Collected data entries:
-------------------------

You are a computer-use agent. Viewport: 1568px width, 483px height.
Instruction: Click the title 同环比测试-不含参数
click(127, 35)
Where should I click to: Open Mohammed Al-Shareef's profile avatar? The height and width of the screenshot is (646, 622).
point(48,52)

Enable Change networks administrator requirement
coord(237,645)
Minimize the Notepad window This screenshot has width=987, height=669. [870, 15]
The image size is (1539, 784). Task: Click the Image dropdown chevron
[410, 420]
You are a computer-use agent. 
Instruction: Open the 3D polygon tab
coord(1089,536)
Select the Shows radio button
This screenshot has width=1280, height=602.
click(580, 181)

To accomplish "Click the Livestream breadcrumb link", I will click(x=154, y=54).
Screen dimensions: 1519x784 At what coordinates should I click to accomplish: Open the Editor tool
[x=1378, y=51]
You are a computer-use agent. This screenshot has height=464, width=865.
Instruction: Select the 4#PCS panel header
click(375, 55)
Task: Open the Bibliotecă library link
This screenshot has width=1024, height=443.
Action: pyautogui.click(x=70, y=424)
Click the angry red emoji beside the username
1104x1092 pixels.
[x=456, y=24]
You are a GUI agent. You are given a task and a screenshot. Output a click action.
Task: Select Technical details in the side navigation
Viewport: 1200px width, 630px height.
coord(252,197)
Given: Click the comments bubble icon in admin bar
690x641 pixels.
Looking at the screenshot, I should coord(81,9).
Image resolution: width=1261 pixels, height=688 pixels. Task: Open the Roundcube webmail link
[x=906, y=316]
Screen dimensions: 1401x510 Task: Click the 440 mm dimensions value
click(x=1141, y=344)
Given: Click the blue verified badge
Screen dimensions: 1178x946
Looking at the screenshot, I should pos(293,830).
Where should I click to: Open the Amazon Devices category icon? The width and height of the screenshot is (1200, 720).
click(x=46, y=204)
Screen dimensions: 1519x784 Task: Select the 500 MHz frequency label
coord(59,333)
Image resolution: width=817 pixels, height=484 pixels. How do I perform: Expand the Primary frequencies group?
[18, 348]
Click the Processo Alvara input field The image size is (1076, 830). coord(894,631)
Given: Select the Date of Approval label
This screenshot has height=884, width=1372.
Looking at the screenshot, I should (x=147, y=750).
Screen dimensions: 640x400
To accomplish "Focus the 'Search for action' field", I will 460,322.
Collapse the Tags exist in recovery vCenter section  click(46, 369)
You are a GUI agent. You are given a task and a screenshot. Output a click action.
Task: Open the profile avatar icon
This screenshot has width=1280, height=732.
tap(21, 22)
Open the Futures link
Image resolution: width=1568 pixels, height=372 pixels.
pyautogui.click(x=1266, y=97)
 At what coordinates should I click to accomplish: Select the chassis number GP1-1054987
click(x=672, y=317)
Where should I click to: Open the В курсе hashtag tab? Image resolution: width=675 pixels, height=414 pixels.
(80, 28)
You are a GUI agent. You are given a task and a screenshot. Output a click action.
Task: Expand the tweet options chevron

-------------------------

TASK REQUIREMENTS: With the string "field" as the key, filter the data above and show the lines that match.

OUTPUT OF THE EXERCISE:
Click the Processo Alvara input field The image size is (1076, 830). coord(894,631)
To accomplish "Focus the 'Search for action' field", I will 460,322.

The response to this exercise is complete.